— Direction A —
List the usernames shown in the post headings of the forum thread about the model engine.
— Direction B —
Extend the forum thread about the model engine, picking up right after its last line.

Firstly, thanks for posting the extra pics Roman, they give us a little more insight into the engine, but, alas, not much into its origins. Personally, I will stick with my original view that it has been built by a modeler, whether in a home workshop or at 'work' in meal breaks is hard to say.

Pat, the more I look at that frame, the more I'm beginning to think that it is not a casting at all, but rather very skillfully machined from the solid. But I still can't get around those studs, they, for me, are the clincher. Also the scale of the engine - at 8" tall, with a 5/8" bore and a 3 1/2" flywheel it is sort of in the class of the Stuart 10V - not really and engine for anything in the way of 'real' work, unless you were a professional puller of wings off flies.


----------



## compspecial (Dec 29, 2010)

The one thing that caught my eye is the "mitred or oblique"ring gaps, I may be wrong but I don't ever recall seeing this on a model. I've worked on a few worthington simpson duplex pumps tho' and the rings were usually of this type.


----------



## Maryak (Dec 29, 2010)

The few model engines I have made with piston rings all have mitred ring gaps. :-\

Best Regards
Bob


----------



## zeeprogrammer (Dec 29, 2010)

What this points out to me is the need to mark, label, or apply a plaque somewhere to identify you and your model. It's such a shame to think that someone could be holding your engine years from now wondering who made such a piece or where it came from.

Reminds me of some flea markets I used to go to where you came across old albums of photos of people. No idea who they were. I'm sure they never thought their photo would end up in an anonymous pile of photo picked over by strangers.

Mark the engine...not just the base. (Mark the photo...not just the album.) Things get removed or damaged.


----------



## shred (Dec 29, 2010)

— Stored items from a collection —
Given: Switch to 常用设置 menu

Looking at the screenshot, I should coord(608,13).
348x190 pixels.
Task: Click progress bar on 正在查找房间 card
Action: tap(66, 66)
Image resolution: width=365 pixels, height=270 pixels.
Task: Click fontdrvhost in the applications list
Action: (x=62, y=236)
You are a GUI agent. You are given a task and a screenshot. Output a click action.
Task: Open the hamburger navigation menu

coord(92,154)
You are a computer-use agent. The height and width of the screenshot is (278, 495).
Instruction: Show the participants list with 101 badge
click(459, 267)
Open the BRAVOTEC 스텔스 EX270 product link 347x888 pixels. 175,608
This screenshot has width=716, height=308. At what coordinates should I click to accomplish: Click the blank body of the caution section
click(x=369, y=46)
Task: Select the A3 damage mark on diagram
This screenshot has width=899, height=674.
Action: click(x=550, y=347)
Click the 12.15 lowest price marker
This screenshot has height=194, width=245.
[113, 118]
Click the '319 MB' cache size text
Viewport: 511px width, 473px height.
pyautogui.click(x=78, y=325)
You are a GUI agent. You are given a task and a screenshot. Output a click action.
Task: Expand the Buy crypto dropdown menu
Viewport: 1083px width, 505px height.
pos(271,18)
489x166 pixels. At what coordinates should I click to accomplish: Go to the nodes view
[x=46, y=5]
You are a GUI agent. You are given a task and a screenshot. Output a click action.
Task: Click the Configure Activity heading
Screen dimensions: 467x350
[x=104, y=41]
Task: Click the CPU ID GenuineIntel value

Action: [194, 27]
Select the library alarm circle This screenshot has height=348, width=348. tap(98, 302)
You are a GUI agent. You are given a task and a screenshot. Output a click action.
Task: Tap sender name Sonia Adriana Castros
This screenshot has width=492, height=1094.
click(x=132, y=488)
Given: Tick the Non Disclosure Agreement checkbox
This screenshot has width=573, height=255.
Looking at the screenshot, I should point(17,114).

— Right answer A —
compspecial, Maryak, zeeprogrammer, shred

— Right answer B —
To me the flywheel is a giveaway that it's not a production piece. Could be a scratch model, could be from a kit, could be a one-off, I defer to the more knowledgeable on that, but clearly castings have been used elsewhere and wheel castings of all sorts (fly, hand, road, ... ) were bread-and-butter for foundries back in the day, so there was a reason this doesn't have one. It's possible the original was lost, but to me more likely the builder wanted to make a built-up one; cost, aesthetics, availability, who knows the reason. 

Other things are the lack of builder info. Word of mouth was a huge form of advertising back-in-the-day and its rare to see something mass produced from that era that doesn't have at least a maker name and place cast in or on a builder plate somewhere.


----------



## arnoldb (Dec 29, 2010)

Maybe going way off topic from Roman's original, and second, request, and showing my inexperience.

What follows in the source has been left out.